A decade into the fifth century, Alaric the Goth sacked the city of Rome. The event caused consternation throughout the world and people searched for explanations for how something previously unthinkable became reality. When news reached an irascible translator of Scripture in Bethlehem named Jerome, he wept bitterly. The scholar struggled to comprehend how an army of Visigoths, warriors who had recently fought for the Roman Empire, could sack the historic city.

Although Jerome’s reaction was understandable, the city’s sacking should not have been a surprise. A review of imperial actions toward the Germanic tribes on the borders in the recent past would have equipped Jerome to predict the destruction of Rome. However, Jerome was focused on the present and could not anticipate it—or at least not fail to be surprised by it. But if he had been equipped with historical perspective and context, he could have been spared much the anguish caused by the devastating news of Rome’s ruin.

An historical perspective of Roman relations with the Germanic tribes on the frontier would have helped Jerome remember, for example, the annihilation of three Roman army legions at the Battle of Teutoburg Forest in A.D. 9. Arminius, a chief of the Germanic Cherusci tribe, who had been a hostage in the imperial capital as a boy, served the empire in the Roman army. He was ordered to Germania to help the Romans subdue the populace but did not forget his origins; so instead, he secretly planned the defeat of the legions. Arminius’s victory ended Roman plans for conquest east of the Rhine River, which became the natural border between the empire and the northern Germanic hordes. The Romans built forts and outposts along the Rhine, which later became major European cities, to control the Germans and guard the empire against invasion.
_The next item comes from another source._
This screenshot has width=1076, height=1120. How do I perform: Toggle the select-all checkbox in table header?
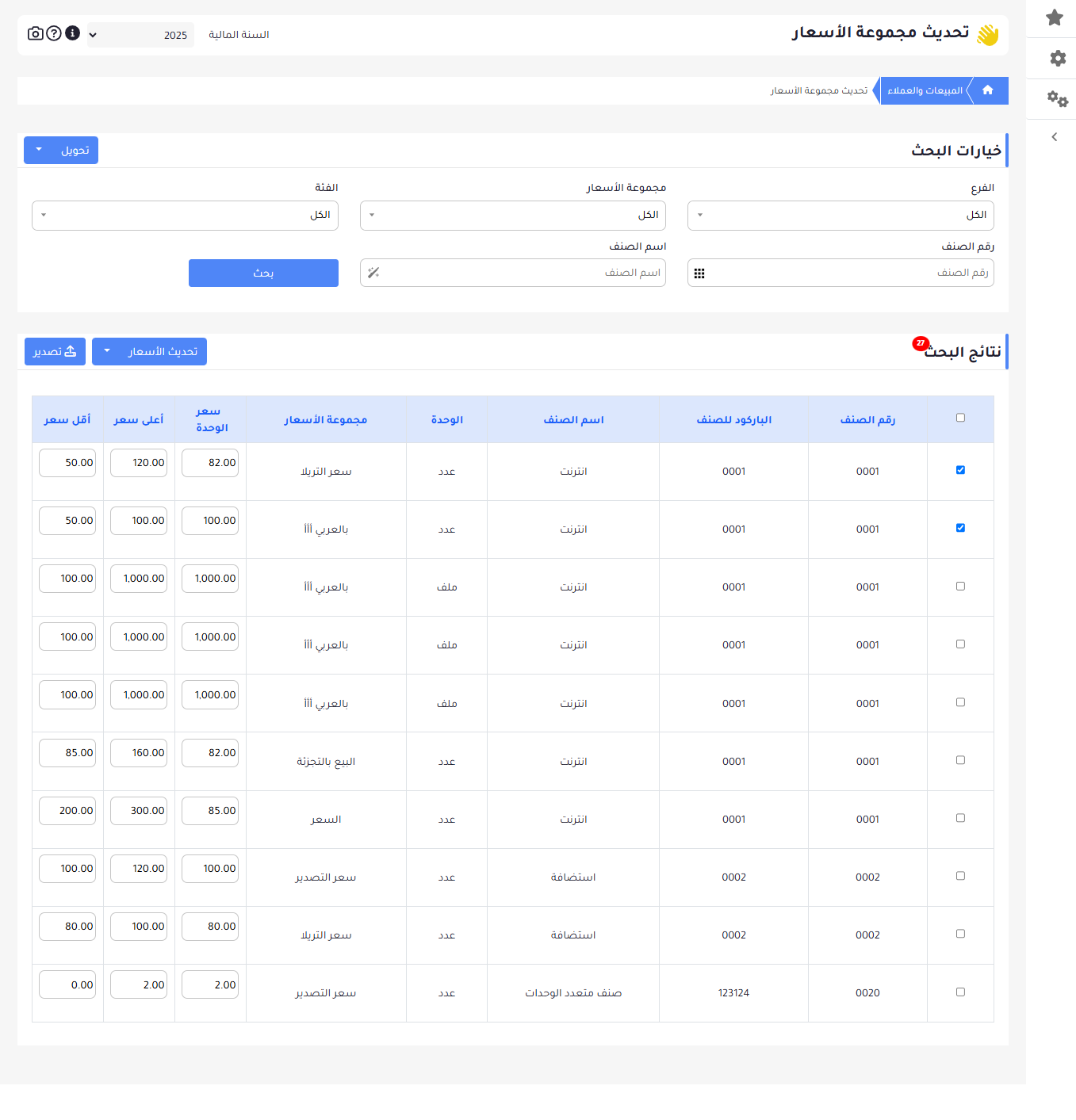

Over the centuries, Germanic tribes along the border grew restless and desired admittance into the empire in order to enjoy its economic, political, and military benefits. Many were allowed entrance in the later fourth and early fifth centuries, as Rome turned to these warriors to provide needed manpower to staff the army. Roman anxiety concerning the Germanic peoples remained, however, and the barbarian warriors were usually treated as auxiliary troops attached to imperial units rather than as regular army units. This arrangement worked for a time until Alaric, a Romanized commander of Gothic auxiliary troops, demanded greater recognition for his troops’ courage and sacrifice. When Roman officials refused, Alaric unleashed his warriors on the majestic imperial city.
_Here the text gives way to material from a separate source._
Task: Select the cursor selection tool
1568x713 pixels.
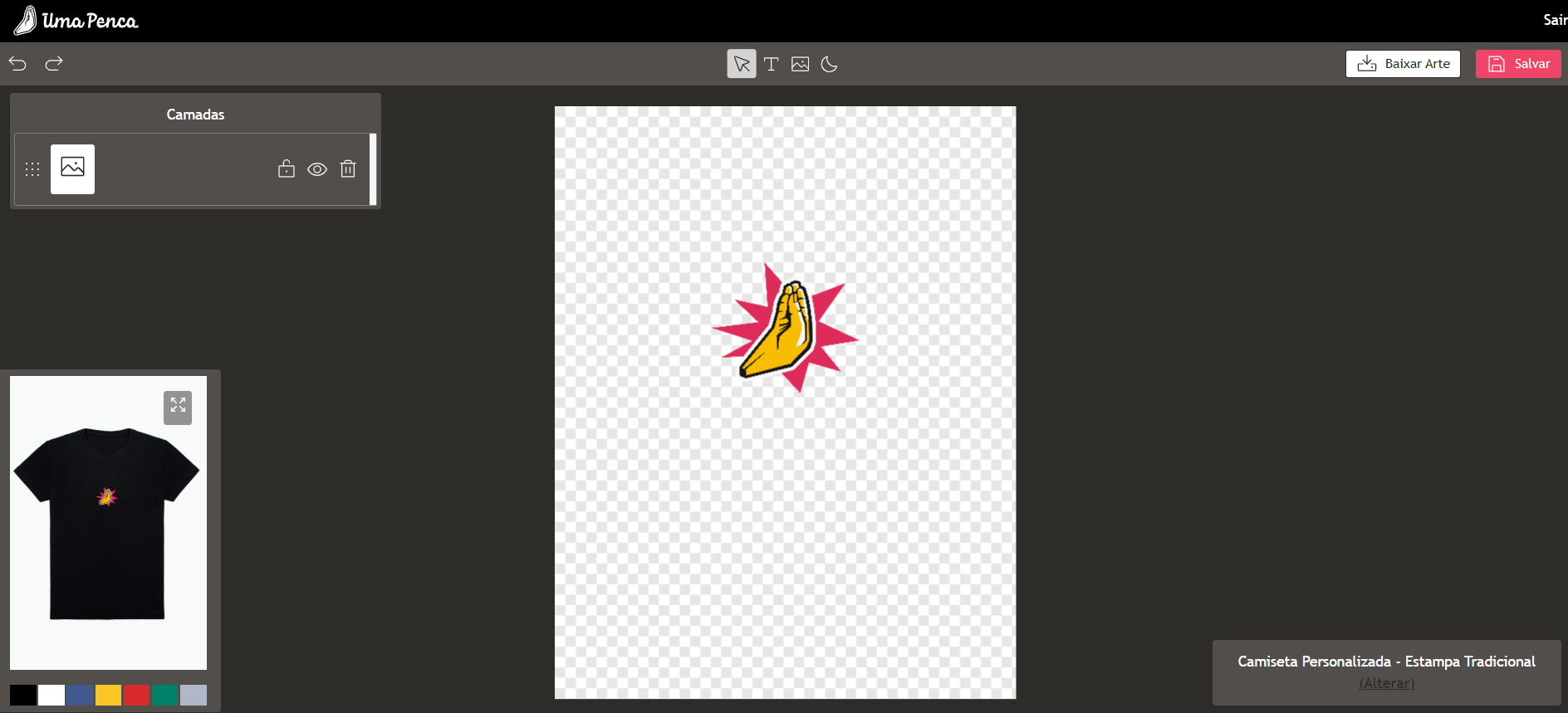Action: pyautogui.click(x=742, y=64)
Alaric’s sack produced different reactions throughout the empire. While Jerome wept in Bethlehem, others turned to anger. Despite the legalization of the Catholic Church nearly a century prior and its recognition as the official religion of the empire thirty years before, paganism still existed in the Roman world. As they had in the Church’s early centuries, pagans again placed blame on Christians for the destruction of the imperial capital, claiming that nothing so catastrophic had happened to Rome when the empire worshipped the old gods.

The false idea that the empire flourished only until it embraced the Christian faith gained favor in public discourse and demanded a response. St. Augustine (354-430) addressed these criticisms in his influential work The City of God.”